Water is a physical necessity for the existence of life. Typically, the month of Shevat is the heart of the rainy season in the land of Israel, and Israel is the location on which all of the Torah’s seasonal guidelines are based. Water brings life, and the mid-point of the month of Shevat is the celebration of Tu (15th) Bi'Shevat, the day, according to the sages, on which sap in the trees begins to flow.
Just as water is essential for physical life, so too is Torah a spiritual necessity. And as the sages often compare Torah to water, it is not surprising that “in the fortieth year, in the eleventh month, on the first day of the month, Moses spoke to the Children of Israel, accounting all that God had commanded him to them” (Deuteronomy 1:3). Thus it was, that on the eleventh month, Shevat, and on the first day of the month of Shevat, Moses began his final presentation of God’s commandments.

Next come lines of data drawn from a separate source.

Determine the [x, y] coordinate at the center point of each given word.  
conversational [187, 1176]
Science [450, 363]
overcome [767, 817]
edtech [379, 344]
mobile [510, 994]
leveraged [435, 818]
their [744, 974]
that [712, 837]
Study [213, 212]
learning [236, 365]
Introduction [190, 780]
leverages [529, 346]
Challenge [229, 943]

What significance does this connection have over 3,000 years later? In the Northern Hemisphere, where most of the world’s Jewish population resides, the beginning of Shevat is not just the rainiest time of year, but the coldest as well. Shevat, however, is meant to be a season of hope. When life sometimes seems hardest, the seeds of inspiration begin to grow.
Jewish Treats wishes all of its readers a happy Rosh Chodesh (celebration of the new month) Shevat.